There's a charm offensive to rehabilitate Michael Vick now that he's been released from prison. New York Times sports columnist William C. Rhoden has written pieces calling for his reinstatement in the NFL. He claims that Vick's imprisonment for dog fighting was a "heavy-handed misapplication of justice." And the ever alert Wayne Pacelle, President and CEO of The Humane Society of the United States, has joined the Vick team, recruiting him as a spokesman to help save innocent pooches from people like, well, Michael Vick. Pacelle is hedging his bet, however, saying he's a "participating skeptic."
It's also been rumored that the Buffalo Bills are interested in signing Vick so he can throw passes to their temperamental star receiver, Terrell Owens. I expect Mr. Rhoden would concur that the Bills are a New York team.
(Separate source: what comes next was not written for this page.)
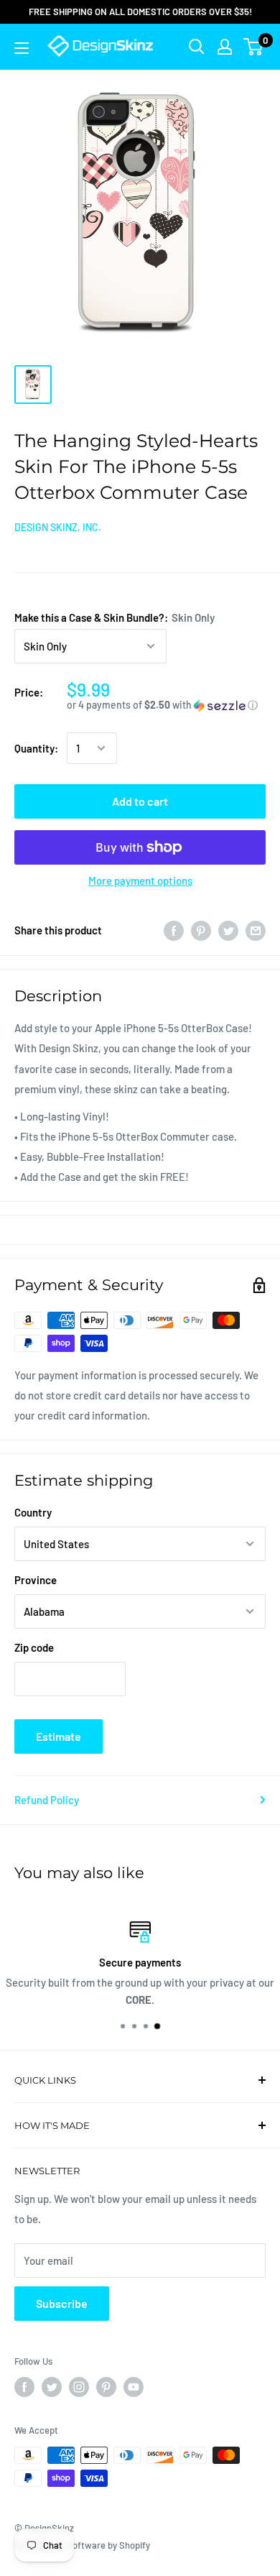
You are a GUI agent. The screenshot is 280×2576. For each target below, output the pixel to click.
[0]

But it's all beside the point. For the last ninety years, it's been a tenet of American sports that gamblers and athletes must never mix. Vick was not just a dog-fighting bettor, he was the house, putting thirty to fifty thousand dollars at risk on each contest that he staged. Neither the fact that this was illegal gaming, nor the fact that dog fighting is a barbaric blood sport, should matter nearly so much to the NFL as the fact that he breached the firewall with impunity and on a large scale. Athletes have been permanently banned from their sports for gambling in the past; why on earth should an exception be made for Michael Vick?
2 comments:
The exception should not be made. It would be more appropriate for Vick to step out of the sports arena and end the controversy. If he is truly sincere, devote his future to being a "genuine" spokesperson for the Humane Society.
Guys like this one should be kept in prison for as long as possible, and when released,he has to vanish from public sight. But then, The Justice System and all the other bigger or smaller systems ( like Sports ), are a bad Joke, so the Michael Vicks of this world seem to be the winners everywhere.